# Black Range Rover Evoque Enhancement Detail



## JBirchy (Oct 9, 2010)

Hi Guys,

This is probably my final write up of 2014 so I'd like to start by saying a Merry Christmas to all of you, and thanks for reading my humble write ups this year. This car belongs to a friend of a very close friend who asked me to have a look at this recent purchase. It's a lovely car, very nicely specced but the previous owner didn't look after the paint too well. Being very soft Land Rover Santorini Black, it's always going to be difficult to look after.

Early Saturday morning it looked like this... Pretty dirty and in need of a good bath...

















So as always, I started with the wheels... Sprayed with Wolf's Deironizer v4 and left to dwell whilst I sorted out my pressure washer and filled buckets. The wheel bucket was filled with the new Auto Finesse Wheel Soap. After 10mins or so, the wheels were agitated with various tools...



Next, tyres and arches were sprayed with Megs Super Degreaser and agitated with appropriate brushes...



Once rinsed we had reasonably clean looking wheels...



It became apparent that the previous owner has had them refurbished in a strange black with a hint of blue. The owner pointed this out to me and said he may well have it rectified as he wasn't a big fan...

Next up, the car was foamed using ValetPro Advanced Neutral Snow Foam.
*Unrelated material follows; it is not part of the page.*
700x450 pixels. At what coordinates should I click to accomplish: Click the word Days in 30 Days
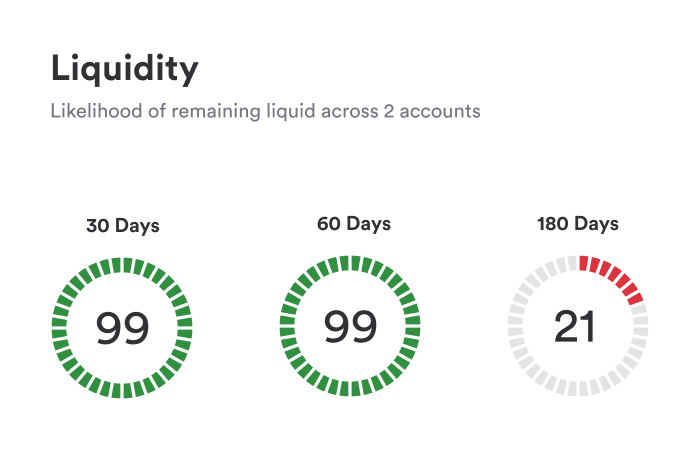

I never like using a very thick dilution as I find it's a bugger to rinse, this consistency is about the perfect blend of dwell time, and effectiveness IMO...



Whilst the foam was dwelling, I attacked the intricate parts with AF Verso and an Envy brush...





All door/boot/bonnet shuts treated too...



After rinsing the foam, the car was washed using Britemax CleanMAX and a Microfiber Madness Incredimitt...



A Carbon Collective Exfoli-Mitt was then used to remove any remaining contamination. It didn't feel as though there was much, but it's always a worthwhile step...



Clearly no protection on the paint!



The car was then taken inside and dried with various towels and the Aeolus warm air dryer...



A quick look under the lights shows loads of marring from the Exfoli-Mitt, but other than that it wasn't too bad... Looked worse than it actually was.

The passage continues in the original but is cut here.